(GIVEN INFORMATION)
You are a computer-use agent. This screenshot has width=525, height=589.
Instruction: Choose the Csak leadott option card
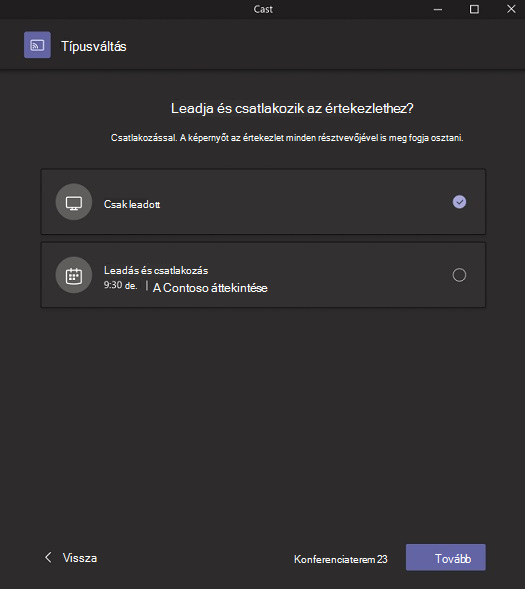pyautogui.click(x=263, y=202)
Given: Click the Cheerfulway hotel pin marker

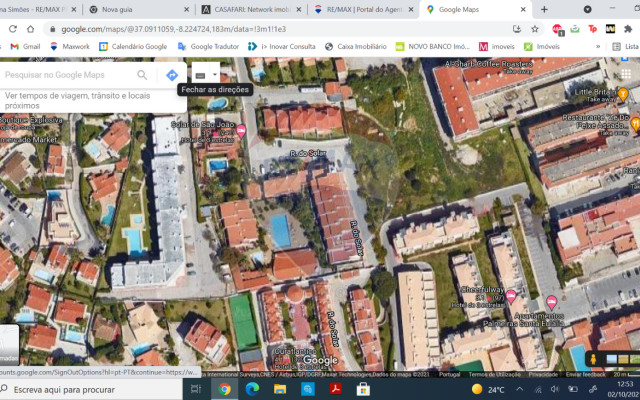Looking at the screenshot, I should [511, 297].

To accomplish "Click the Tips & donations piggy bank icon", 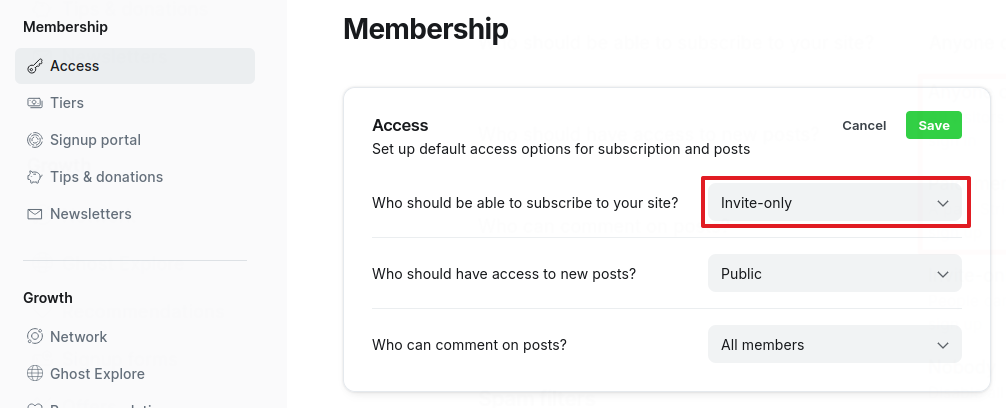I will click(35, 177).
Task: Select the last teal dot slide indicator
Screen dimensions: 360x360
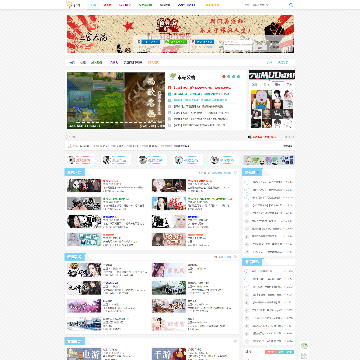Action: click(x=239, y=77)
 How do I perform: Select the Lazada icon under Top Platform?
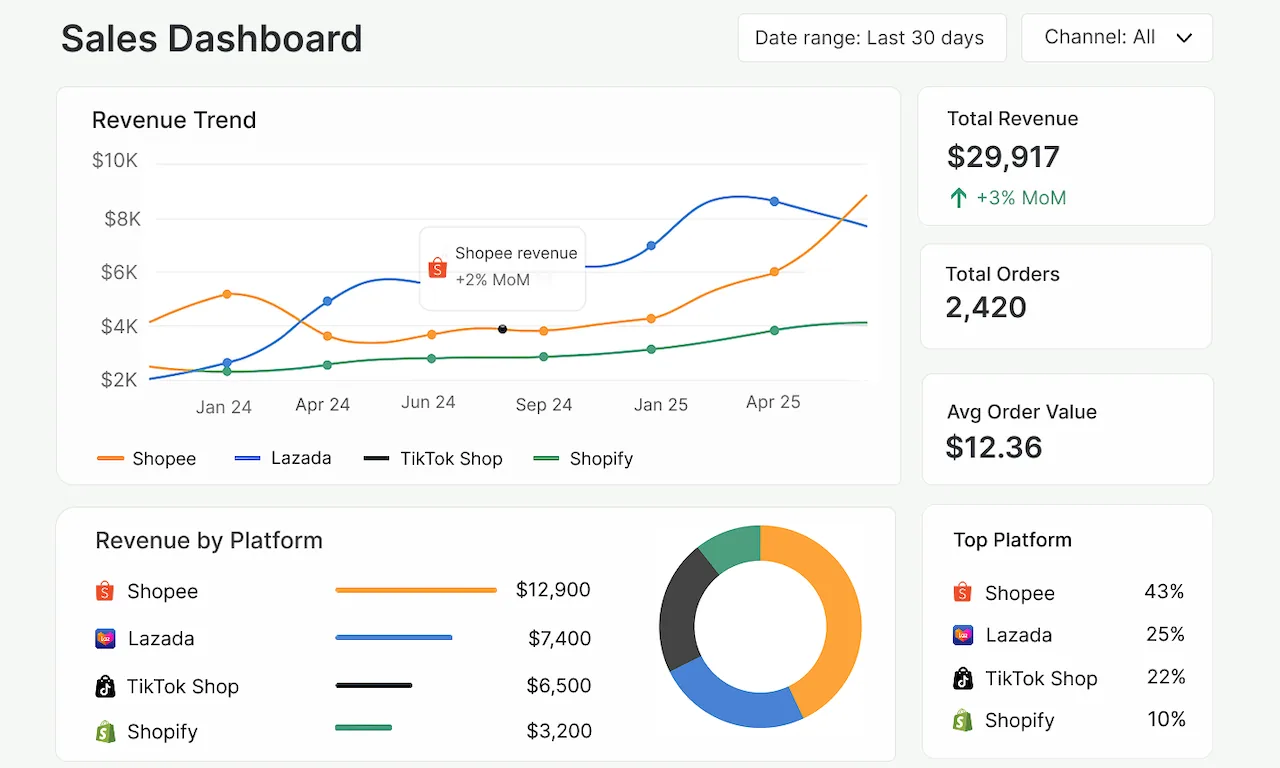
---
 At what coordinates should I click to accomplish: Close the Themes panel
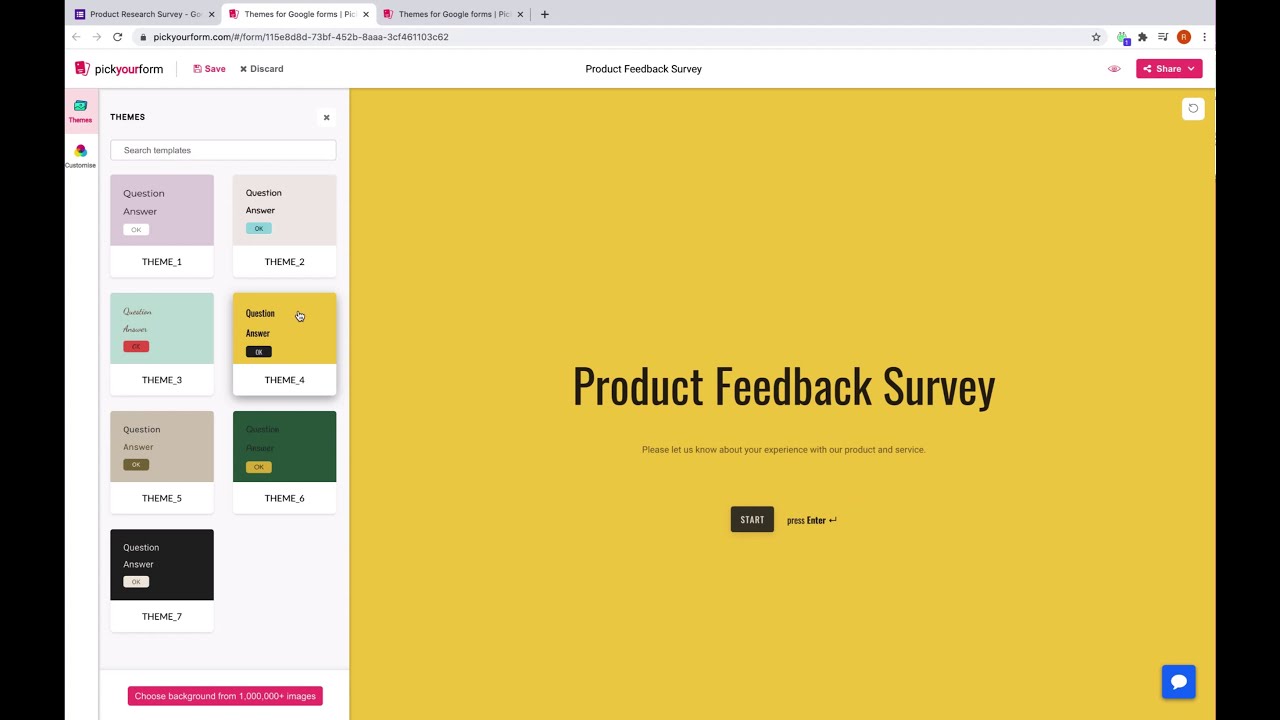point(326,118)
==
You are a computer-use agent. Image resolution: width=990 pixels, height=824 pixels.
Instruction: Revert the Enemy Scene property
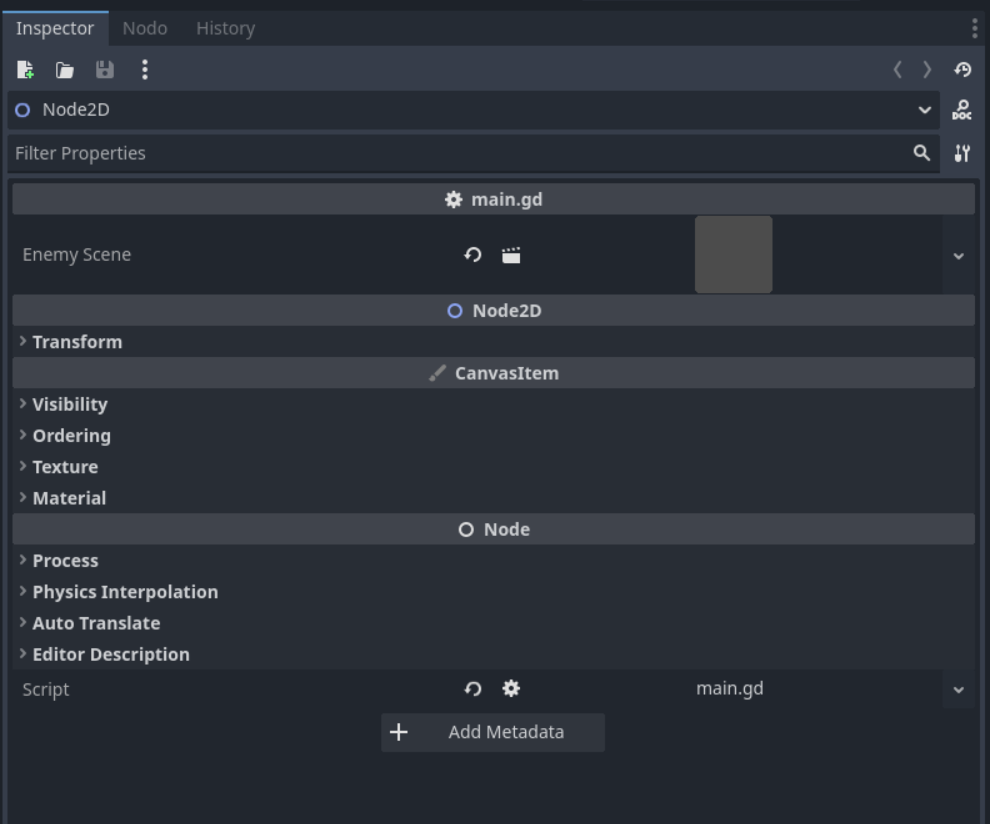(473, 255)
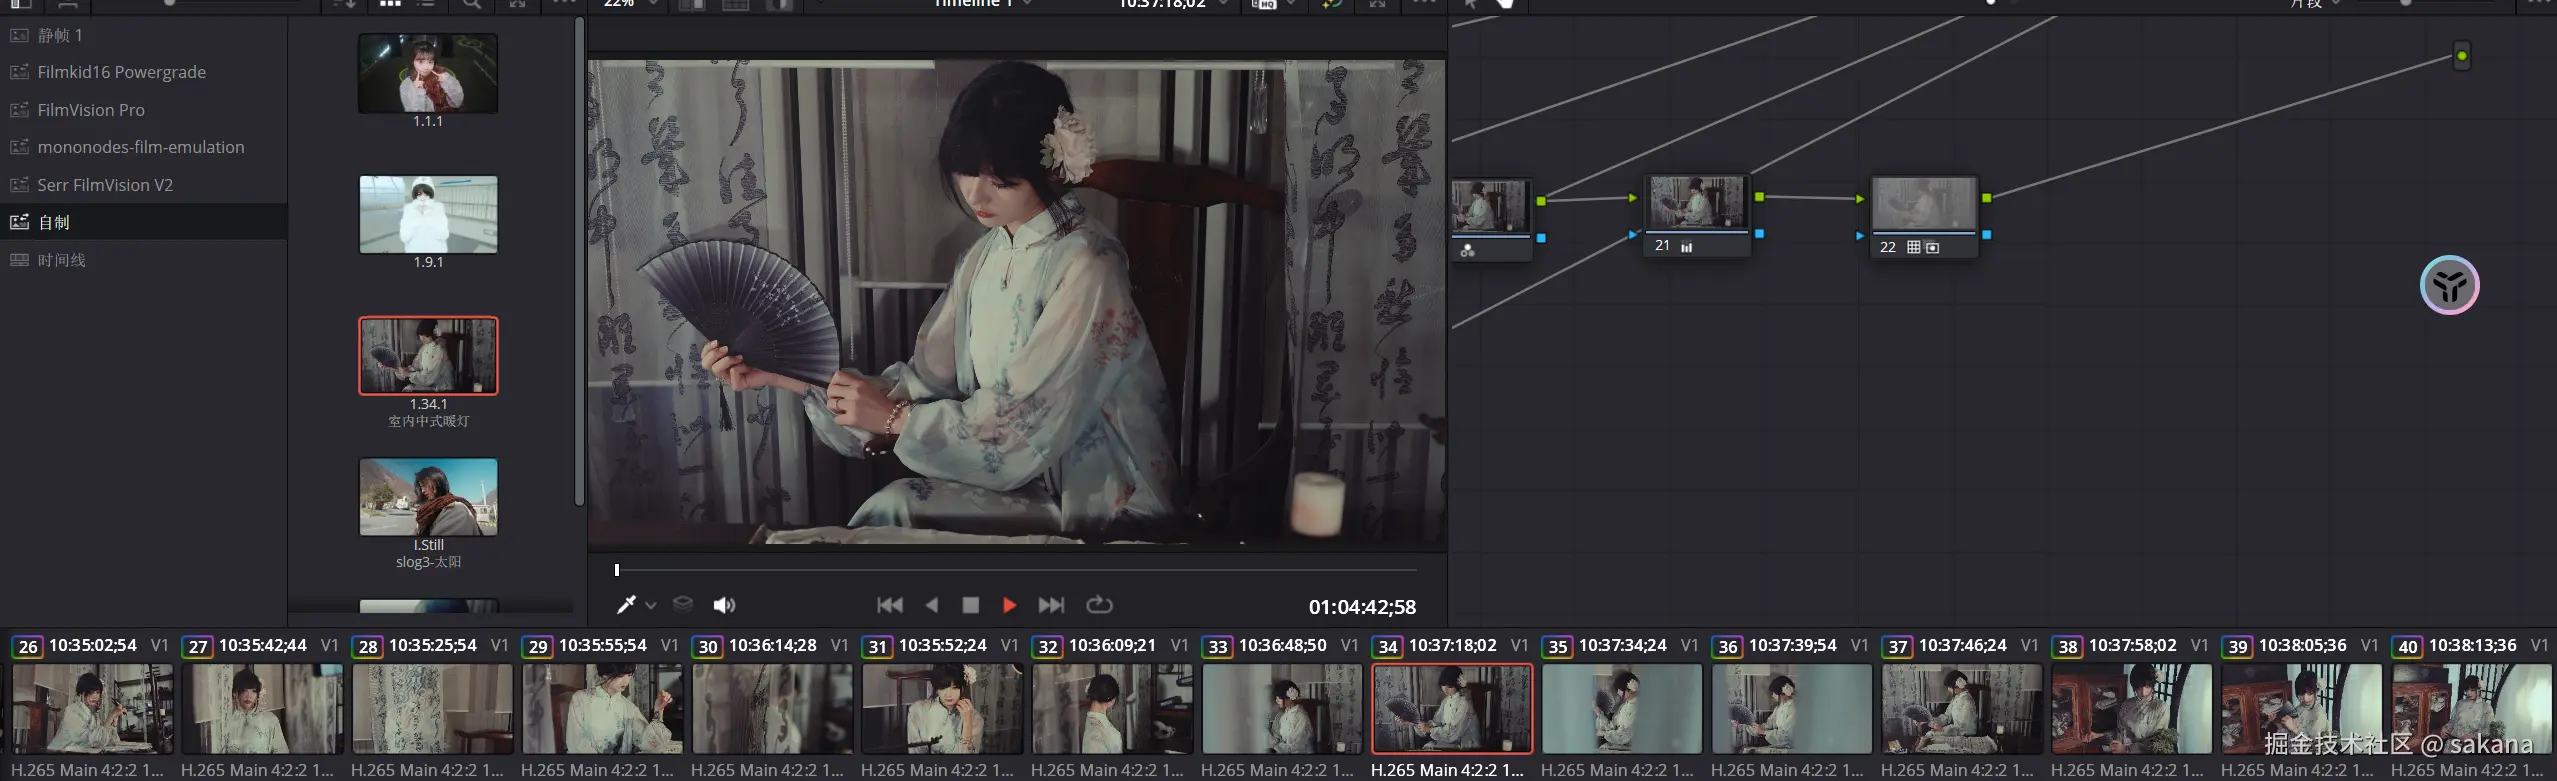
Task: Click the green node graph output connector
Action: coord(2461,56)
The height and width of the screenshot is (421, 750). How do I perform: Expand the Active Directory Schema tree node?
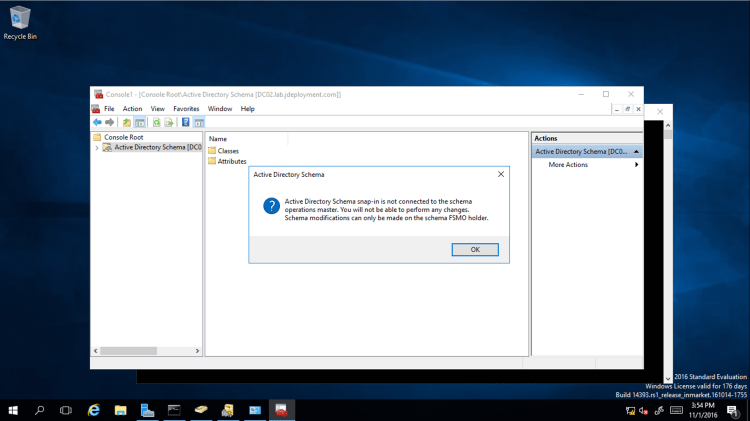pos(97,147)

(TASK GOAL)
Within the material above, find the part that opens with the line containing "Task: Select the" and closes with the line containing "How do I perform: Select", and reproduce it exactly without the pictures.

(YOUR RESPONSE)
Task: Select the last teal dot slide indicator
Screen dimensions: 360x360
Action: click(x=239, y=77)
 How do I perform: Select the Lazada icon under Top Platform?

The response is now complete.